Despite what he described as an “uphill battle” to secure funding, retain creative control over his vision, and avoid censorship, “Lords of Chaos” resonated with audiences as he traveled to more. of 30 film festivals around the world. The film mixes dark humor and teenage revelry scenes with grimly realistic depictions of self-harm, arson and murder, all with the director’s signature visuals.
“People who know the scene, people who [were] even there, log in and understand why the movie is the way it is. People who have never heard of it log on to it too, because it’s kind of a universal story. We saw it with children in Brazil. We saw it in the suburbs of England with ‘This is England’. The list goes on with these kinds of films. It’s a story that many people can relate to in a number of ways.
‘Lords of Chaos’ ended up bringing Jonas back to Metallica. The music video for “ManUNkind”, by Wired… to self-destruct!, was actually filmed on set and features the cast as Mayhem performing the song.
“I had a few years where I was unlucky.

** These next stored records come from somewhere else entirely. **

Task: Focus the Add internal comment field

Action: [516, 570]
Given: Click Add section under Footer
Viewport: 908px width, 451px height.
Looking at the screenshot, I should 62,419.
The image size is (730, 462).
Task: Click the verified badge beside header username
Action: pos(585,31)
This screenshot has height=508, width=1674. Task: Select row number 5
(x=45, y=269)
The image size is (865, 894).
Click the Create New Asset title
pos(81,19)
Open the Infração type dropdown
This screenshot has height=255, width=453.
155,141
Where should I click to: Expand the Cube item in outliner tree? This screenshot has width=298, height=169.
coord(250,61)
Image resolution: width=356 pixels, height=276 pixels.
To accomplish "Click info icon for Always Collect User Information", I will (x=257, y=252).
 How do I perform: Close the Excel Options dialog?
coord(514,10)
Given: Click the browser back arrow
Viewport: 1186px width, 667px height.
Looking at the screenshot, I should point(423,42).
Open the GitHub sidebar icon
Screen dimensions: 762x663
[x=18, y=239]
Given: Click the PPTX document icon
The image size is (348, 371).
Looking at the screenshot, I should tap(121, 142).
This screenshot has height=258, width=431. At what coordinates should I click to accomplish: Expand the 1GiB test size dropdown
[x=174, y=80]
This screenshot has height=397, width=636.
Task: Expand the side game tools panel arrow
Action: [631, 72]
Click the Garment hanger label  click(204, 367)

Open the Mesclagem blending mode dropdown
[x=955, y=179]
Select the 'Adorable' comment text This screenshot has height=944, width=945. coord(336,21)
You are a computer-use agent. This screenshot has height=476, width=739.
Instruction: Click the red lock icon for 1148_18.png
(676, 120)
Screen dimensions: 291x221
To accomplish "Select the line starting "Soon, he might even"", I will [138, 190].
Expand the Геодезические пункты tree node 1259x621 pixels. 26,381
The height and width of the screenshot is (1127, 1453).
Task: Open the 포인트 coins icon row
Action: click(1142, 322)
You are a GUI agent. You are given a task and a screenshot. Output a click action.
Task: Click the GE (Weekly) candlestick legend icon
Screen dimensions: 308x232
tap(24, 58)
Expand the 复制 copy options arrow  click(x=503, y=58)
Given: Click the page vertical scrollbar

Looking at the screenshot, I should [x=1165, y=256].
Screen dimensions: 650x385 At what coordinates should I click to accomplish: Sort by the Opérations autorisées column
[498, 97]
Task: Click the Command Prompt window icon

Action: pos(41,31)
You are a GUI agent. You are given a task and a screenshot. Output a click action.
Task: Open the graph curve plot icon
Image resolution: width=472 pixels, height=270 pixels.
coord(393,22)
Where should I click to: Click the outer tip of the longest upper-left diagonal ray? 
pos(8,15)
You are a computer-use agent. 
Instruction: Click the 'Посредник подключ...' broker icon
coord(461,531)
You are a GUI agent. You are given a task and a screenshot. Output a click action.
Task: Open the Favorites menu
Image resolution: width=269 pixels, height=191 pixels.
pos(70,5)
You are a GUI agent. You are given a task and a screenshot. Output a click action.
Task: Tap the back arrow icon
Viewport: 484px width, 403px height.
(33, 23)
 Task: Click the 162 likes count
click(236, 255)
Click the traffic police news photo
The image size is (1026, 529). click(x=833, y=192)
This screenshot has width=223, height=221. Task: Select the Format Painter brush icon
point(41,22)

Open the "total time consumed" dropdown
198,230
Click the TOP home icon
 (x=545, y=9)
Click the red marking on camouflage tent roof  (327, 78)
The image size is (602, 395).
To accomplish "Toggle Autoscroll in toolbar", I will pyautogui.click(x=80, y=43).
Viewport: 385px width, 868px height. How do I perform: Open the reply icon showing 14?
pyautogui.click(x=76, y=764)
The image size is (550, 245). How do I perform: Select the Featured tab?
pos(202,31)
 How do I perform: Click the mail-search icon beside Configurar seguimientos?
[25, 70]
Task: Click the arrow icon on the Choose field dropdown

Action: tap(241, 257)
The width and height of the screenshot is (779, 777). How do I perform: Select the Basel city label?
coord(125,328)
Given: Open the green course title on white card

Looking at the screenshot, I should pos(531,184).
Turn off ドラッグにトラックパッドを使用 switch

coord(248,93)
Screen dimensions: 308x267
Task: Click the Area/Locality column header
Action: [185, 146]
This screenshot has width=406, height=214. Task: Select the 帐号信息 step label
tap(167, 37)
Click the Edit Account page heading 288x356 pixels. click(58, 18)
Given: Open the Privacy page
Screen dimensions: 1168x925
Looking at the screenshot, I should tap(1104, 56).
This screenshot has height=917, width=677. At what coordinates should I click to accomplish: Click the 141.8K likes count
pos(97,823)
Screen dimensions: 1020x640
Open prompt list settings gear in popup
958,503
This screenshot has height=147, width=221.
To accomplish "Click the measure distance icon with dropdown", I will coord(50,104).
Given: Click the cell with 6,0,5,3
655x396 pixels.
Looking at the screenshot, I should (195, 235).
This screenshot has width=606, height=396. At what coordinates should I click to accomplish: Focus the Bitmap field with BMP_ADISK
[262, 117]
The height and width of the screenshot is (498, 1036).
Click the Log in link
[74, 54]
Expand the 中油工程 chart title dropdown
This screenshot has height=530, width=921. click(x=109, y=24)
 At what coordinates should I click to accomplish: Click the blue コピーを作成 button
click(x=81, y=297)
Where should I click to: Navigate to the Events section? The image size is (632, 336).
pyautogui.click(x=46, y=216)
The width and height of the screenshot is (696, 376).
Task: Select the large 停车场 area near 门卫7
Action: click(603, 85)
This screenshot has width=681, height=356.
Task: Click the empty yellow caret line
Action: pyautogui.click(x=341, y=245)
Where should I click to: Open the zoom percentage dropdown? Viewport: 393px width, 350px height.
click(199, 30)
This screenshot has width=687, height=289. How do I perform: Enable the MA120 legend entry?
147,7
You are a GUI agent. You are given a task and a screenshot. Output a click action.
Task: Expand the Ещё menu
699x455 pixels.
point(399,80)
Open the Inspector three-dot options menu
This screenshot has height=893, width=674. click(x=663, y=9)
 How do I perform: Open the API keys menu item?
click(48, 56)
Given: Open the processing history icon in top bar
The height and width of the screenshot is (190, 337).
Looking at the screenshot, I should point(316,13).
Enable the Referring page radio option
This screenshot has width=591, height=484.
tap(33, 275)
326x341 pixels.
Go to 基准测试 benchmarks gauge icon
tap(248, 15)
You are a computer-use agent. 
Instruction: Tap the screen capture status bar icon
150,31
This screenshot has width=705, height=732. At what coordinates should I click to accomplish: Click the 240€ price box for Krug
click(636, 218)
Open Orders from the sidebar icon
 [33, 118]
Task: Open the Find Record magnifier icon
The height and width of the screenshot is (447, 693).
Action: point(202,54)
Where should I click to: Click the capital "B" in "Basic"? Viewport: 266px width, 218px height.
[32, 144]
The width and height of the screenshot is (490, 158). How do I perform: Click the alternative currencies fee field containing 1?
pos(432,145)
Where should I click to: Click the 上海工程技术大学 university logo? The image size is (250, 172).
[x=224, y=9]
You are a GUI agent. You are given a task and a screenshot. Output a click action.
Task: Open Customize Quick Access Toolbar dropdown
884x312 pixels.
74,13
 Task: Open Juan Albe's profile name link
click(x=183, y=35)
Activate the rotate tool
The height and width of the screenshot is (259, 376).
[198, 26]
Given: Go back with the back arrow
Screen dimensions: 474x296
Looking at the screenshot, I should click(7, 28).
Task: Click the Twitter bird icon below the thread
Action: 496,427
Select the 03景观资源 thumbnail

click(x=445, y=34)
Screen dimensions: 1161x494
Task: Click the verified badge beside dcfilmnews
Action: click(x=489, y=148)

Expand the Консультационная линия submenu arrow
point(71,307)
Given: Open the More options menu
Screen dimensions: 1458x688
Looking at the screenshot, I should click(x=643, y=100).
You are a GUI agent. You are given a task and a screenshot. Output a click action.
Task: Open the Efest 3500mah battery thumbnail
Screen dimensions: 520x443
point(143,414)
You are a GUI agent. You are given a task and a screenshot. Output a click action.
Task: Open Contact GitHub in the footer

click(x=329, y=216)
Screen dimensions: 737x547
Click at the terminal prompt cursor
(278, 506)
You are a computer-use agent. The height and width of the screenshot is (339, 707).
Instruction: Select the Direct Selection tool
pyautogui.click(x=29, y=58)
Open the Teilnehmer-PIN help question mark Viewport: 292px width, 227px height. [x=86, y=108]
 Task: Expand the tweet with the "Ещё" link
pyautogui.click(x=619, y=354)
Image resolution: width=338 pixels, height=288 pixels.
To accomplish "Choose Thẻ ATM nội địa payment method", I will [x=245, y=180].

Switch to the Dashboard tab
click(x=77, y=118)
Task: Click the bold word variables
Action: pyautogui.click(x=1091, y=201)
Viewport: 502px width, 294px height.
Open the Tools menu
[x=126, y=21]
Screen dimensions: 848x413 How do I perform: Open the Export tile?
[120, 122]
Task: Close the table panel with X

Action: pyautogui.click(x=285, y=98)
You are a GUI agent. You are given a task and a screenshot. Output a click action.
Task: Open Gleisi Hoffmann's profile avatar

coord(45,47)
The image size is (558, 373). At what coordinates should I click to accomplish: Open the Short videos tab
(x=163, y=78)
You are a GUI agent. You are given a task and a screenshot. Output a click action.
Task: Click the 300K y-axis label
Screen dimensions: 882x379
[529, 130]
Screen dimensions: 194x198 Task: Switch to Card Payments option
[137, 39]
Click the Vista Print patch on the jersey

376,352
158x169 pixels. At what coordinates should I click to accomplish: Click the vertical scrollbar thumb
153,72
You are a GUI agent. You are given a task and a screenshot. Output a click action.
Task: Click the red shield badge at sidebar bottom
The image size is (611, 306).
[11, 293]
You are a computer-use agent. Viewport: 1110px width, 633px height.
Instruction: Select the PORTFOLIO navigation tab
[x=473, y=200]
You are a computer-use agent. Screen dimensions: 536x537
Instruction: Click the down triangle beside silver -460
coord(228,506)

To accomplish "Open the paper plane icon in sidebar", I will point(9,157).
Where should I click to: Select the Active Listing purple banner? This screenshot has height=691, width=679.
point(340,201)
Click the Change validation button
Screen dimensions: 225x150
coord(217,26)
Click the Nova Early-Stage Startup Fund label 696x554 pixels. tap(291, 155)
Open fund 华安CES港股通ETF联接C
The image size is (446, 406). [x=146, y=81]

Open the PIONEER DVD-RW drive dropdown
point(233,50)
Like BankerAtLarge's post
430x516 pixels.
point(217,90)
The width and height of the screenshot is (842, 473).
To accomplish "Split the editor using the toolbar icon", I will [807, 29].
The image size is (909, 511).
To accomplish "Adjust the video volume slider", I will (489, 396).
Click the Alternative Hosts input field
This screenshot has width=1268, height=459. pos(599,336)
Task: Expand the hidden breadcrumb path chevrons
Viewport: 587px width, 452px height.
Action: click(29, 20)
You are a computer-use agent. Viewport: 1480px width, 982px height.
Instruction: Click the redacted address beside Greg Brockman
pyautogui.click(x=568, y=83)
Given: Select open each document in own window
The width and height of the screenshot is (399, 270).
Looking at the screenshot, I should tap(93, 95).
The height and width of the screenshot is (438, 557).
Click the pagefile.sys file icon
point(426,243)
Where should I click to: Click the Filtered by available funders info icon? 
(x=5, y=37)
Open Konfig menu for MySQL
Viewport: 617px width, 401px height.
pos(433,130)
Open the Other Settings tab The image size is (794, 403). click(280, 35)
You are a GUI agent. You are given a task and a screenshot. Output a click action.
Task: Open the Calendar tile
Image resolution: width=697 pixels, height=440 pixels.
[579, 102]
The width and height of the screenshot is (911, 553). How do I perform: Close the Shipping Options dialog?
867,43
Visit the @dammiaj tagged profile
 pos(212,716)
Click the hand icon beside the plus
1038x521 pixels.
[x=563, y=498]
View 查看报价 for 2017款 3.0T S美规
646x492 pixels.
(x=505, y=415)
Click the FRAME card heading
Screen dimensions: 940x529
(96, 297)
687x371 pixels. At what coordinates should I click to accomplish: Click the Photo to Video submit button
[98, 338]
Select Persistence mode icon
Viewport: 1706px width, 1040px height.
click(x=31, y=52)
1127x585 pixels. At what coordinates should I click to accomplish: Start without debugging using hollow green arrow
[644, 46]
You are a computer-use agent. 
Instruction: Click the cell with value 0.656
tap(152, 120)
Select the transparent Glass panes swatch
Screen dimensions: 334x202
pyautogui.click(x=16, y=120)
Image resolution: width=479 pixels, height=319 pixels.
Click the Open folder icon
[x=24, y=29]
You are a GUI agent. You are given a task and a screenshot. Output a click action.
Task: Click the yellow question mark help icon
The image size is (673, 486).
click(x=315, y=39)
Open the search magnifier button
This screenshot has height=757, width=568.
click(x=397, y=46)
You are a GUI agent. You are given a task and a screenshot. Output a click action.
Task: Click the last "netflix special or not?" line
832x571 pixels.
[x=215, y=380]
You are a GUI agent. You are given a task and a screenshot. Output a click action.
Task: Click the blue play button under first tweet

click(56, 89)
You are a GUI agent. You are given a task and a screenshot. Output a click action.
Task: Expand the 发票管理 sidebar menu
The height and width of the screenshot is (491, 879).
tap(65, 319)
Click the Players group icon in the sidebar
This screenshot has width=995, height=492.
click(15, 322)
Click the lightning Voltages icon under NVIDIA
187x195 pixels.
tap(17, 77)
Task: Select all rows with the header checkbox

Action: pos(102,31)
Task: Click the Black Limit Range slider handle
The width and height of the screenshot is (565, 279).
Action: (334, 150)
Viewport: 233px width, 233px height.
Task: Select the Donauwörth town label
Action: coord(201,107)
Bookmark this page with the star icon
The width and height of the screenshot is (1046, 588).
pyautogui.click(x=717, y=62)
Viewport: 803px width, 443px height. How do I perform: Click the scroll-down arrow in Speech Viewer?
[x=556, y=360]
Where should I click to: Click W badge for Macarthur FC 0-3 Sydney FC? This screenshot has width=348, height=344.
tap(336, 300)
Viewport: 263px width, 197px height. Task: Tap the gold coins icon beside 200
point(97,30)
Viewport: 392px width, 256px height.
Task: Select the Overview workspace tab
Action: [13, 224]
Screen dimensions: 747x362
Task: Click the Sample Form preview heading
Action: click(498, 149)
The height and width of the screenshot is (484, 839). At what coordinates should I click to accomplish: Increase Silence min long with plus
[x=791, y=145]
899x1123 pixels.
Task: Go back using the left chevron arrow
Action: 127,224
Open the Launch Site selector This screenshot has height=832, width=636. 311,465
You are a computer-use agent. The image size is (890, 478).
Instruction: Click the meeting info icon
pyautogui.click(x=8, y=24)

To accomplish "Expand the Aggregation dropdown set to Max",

They would send me music [but] I couldn’t do it, and we couldn’t understand working together [again]. I’ve always been a fan and have always kept in touch with Lars, so I was a bit disappointed with that, ”he said.
Metallica reached out again as Åkerlund shot “Lords Of Chaos”. Most of the film was shot in Oslo, Norway, while club Mayhem’s performance was shot in Budapest.
“When I was filming in Hungary they called me and said they were going to do a lot of videos for this new album.“ You can pick one and do whatever you want. the idea for this album, a million directors doing whatever they want.
“That same afternoon I went to our rehearsal studio where I asked my actors with instruments to rehearse for the film. I asked the actors: ‘You have 12 songs to learn. Why don’t you learn one more while you’re at it? Jack Kilmer, who played Dead in the film, is a huge fan of Metallica. He was thrilled.
Find out more from Jonas on the process of making “Lords Of Chaos” as well as Metallica-centric interviews with Mr. Shadows (Avenged Sevenfold), Robb Flynn (Machine Head), Lzzy Hale (Halestorm), Gary Holt (Exodus / Slayer), David Ellefson (Megadeth) and many more, check out the Speak N ‘Destroy podcast on Apple Podcasts, Spotify and elsewhere.